Activity: Extend the passage below on scientific consensus and pseudo-science, picking up right after its final sentence.
Segment Start: Supplied text
I am committing extensive wonkery while pointing out the limitations of the ways in which much science is done. But I want to emphasize, as I have before, that despite its problems the scientific enterprise does manage to muddle though over time to more and more accurate understanding of reality. When a community of experts has a high degree of consensus about an issue, you need a really strong reason to doubt them -- and some random nutjob on the Internet is not an example. The Covid-19 vaccines do not alter your DNA, they do not cause you to produce or shed virus, they do not make you magnetic, they do not contain microchips that allow Bill Gates to track your whereabouts . . . . They do protect you against serious illness, long term disability and death, they make you less likely to be infectious, and any adverse effects are either brief and mild, or extremely rare. And you should believe all that despite the criticisms I make about how clinical trials are often done. These particular trials were all done in the open, transparently, they are very large scale and very rigorously conducted. So believe it. Get vaccinated.
However, science has sometimes gone down weird and even very dangerous blind alleys. Phrenology, for example, and scientific racism. Most unfortunately for our present world, another pseudo-science continues to enjoy enormous prestige and is unquestioningly accepted by journalists and policy makers. That is the pseudo-science of economics.
Segment End: Supplied text
Segment Start: Record set
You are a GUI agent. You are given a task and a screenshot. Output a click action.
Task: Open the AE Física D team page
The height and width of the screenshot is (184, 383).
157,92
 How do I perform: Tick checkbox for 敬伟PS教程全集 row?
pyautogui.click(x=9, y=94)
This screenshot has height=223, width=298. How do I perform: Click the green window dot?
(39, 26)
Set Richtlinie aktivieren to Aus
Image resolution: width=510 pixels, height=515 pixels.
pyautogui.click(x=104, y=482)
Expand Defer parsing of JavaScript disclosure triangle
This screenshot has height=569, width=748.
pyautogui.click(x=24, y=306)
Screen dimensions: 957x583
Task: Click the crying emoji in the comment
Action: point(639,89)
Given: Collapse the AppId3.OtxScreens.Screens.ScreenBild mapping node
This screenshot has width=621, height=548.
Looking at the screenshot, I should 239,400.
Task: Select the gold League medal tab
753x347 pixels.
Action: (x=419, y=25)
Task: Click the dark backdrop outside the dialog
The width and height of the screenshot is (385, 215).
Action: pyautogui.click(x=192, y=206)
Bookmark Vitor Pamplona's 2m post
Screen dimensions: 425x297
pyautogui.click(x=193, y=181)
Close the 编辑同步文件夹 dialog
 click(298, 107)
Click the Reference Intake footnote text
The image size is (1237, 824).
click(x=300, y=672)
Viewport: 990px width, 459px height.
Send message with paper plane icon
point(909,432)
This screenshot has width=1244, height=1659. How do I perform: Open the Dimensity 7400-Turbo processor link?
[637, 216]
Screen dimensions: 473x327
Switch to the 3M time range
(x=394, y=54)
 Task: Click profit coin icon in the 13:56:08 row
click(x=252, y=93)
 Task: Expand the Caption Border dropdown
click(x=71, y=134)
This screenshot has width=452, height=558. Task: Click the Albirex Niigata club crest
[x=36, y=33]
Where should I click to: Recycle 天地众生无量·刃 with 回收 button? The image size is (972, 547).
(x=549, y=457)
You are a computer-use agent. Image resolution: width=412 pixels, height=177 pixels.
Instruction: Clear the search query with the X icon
Segment End: Record set
Answer to this task:
There are honorable exceptions among people who hold faculty positions in economics, but the majority of such people are quacks. Economics is taught to college freshmen as follows:
- Promulgate a list of assumptions. None of these is actually true, and in fact a vast body of empirical evidence decisively shows that they are false.
- Play out elaborate fantasies of how the world would work if they were true, using mathematics to describe non-existent relationships among entities that do not exist.
- Forget that the assumptions are false and go on to explore every more elaborate mathematical fantasies as you progress in your "education."
Economics professors are paid much higher salaries than professors in other departments. They often have endowed chairs and sit on high level government advisory councils, get appointed to powerful offices, and are talking heads on TV. The reason for this, despite that they spout utter nonsense, is that their ideology is very comforting to wealthy people and justifies the kinds of policies that let them get richer and richer while screwing over everybody else. That's economics 101! (As George W. Bush loved to say.)
I have systematically deconstructed this pseudo-science in the past, as more and more people who do hold the title of professor of economics are also doing nowadays. That's good news, but it hasn't made much of a dent yet in the cultural authority of this quackery. I interject this cautionary note because it seems to fit with what I am doing now, but I won't explore it in more depth unless by popular demand.
Shorter version: Or, as I remarked to a fellow student as we were waiting to take our qualifying exam in economics, "It's a vast edifice of bullshit erected on a foundation of sand." He agreed.